Most discoveries are made through careful observations and critical analysis that provides answers to the world’s most complex questions. In order to draw proper conclusions from major events, variables need to be isolated and well-documented. For cybersecurity, discoveries are made possible thanks to threat intelligence. To focus on ransomware; an unsettling, crippling cyberattack that relies on the encryption of data, many variables can be isolated. For instance, the threat actor’s length of time in a victim’s network or dwell time, their tactics techniques and procedures (TTPs), the Indicators of Compromise (IOCs) that help differentiate the different threat actor groups, as well as countless other qualifying factors which play into the execution of this crime. In order to predict future trends and prevent future attacks, Tetra Defense presents an interesting variable: the location of organizations that have been publicly named by ransomware threat actors.

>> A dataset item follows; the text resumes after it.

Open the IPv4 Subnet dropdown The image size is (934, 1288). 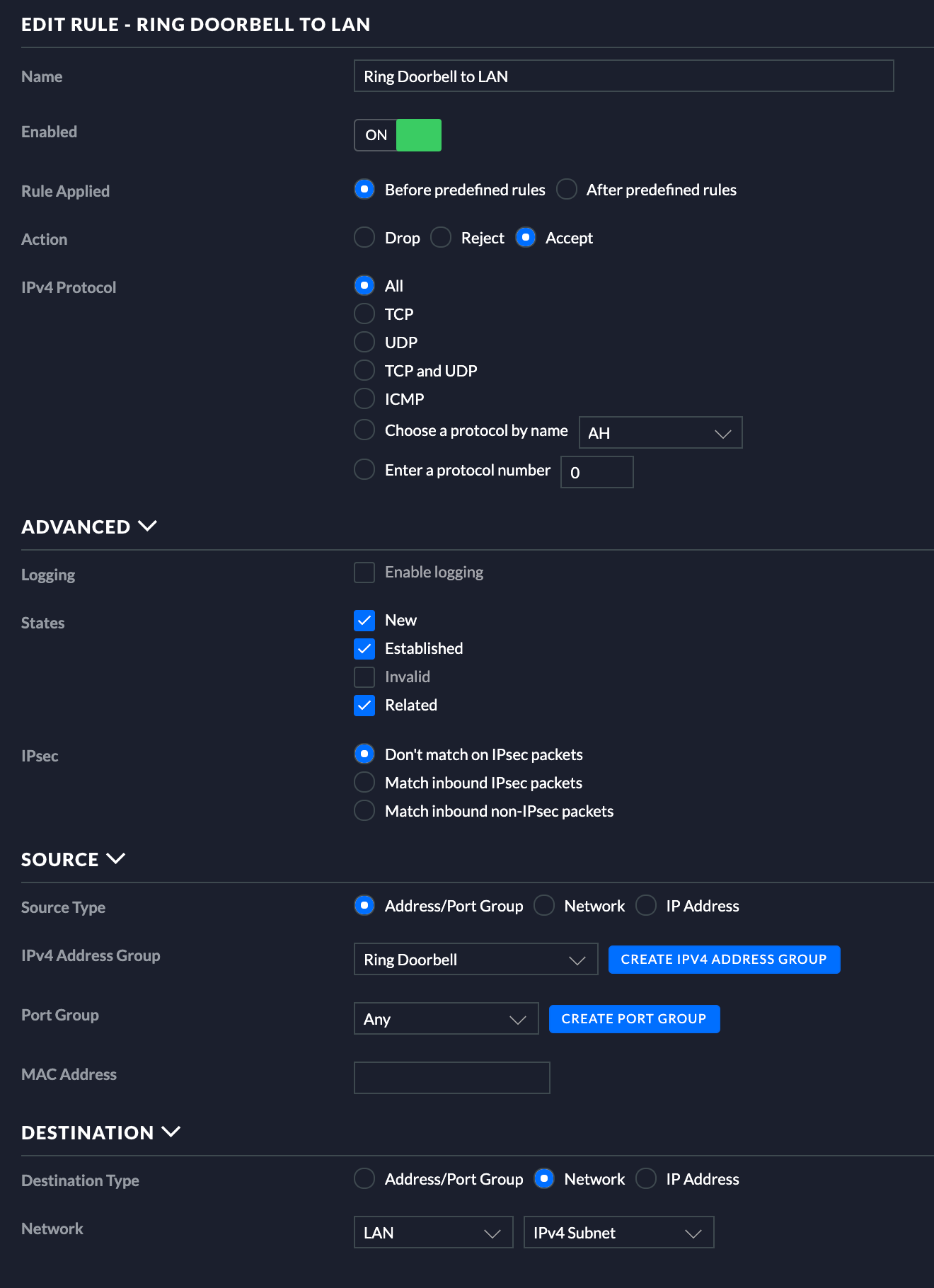618,1233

There’s an important distinction here between “data encryption” and “data theft.” Most of the ransomware incidents we fight daily begin with an alarming ransom note on a victim’s device: “Your files have been encrypted!” This means that unfortunately, a victim organization has been compromised and they no longer have access to their own files, but “encryption” alone does not mean “theft.” Ransomware groups often claim they will release sensitive data to the public, yet this data may not be completely in their control yet (they have not exfiltrated the data, nor copied it, nor shared it, etc.). If a threat actor feels they can get paid without actually having sensitive data in their possession, they may simply encrypt it and hope a victim’s fear is enough to convince their payment.
What we’ve compiled are incidents where victim organizations have been publicly listed on the respective threat actor sites. The amount and/or nature of the data varies; in some cases, only the names of the organizations were published on the threat actor’s site in order to shame them into paying the ransom. In other instances, large amounts of data have been published. These ransomware strains thrive on being unpredictable, but through tracking their behavior and location of attacks, we can start making predictions. As we gather this insight, we hope to provide a vision for what future threats look like.

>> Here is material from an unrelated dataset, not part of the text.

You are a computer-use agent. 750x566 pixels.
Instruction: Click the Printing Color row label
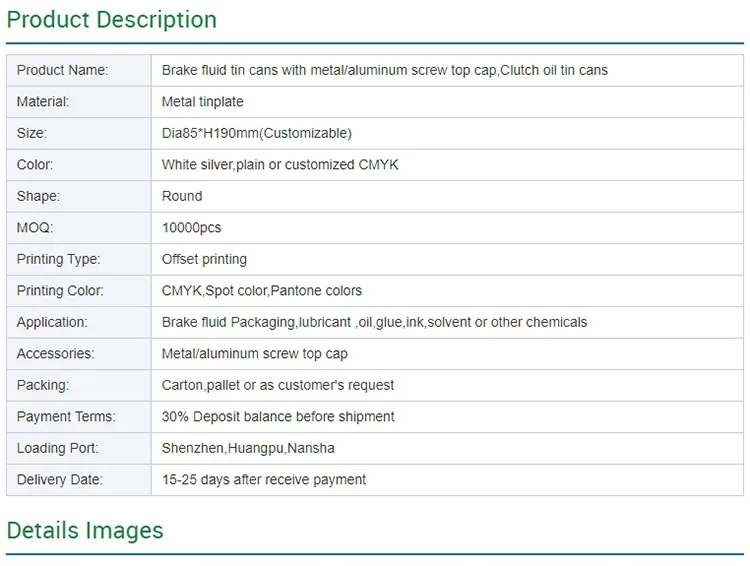coord(60,291)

While there are many variables to consider within each attack, diligent data collection can illustrate these variables and offer insights for upcoming trends, preventative strategies, and methods for law enforcement to bring justice to threat actors. In isolating only the incidents where victim information was published and made available, we hope to further refine predictions and trends we see in future attacks. As of now, we can clearly make appropriate conclusions that some ransomware variants are more prolific in exfiltrating data than others, and some locations are more consistently targeted than others. Vice President of Digital Forensics and Incident Response at Tetra Defense, Nathan Little remarks: “As this type of extortion continues, we start to see a correlation with geographic location. Of the data leaks thus far by these groups, there is a clear indication that attacks being made public are focused on the western region of the world, and largely the United States.”
Other key takeaways from attacks in 2020 so far:
- 64% of attacks made public by these threat actors are organizations based in the United States.
- California- and Florida-based organizations have been publicly disclosed by these threat actors most, consuming 21% of the incidents in the United States.
“We can also see that Maze ransomware is the most active attack group when it comes to publicly shaming its victims,” Nathan adds. By continuously and vigorously collecting, analyzing, and contextualizing data from known cyberattacks, we can continue to provide credible threat intel. For this resource, we hope to provide a deeper understanding of the nature of ransomware and in this case, where it’s taken to its extreme. While the fight against ransomware is prolific and un-even, the data behind each attack can be used against threat actors to make stronger defenses, more robust policies, and more appropriate protection for organizations the world over.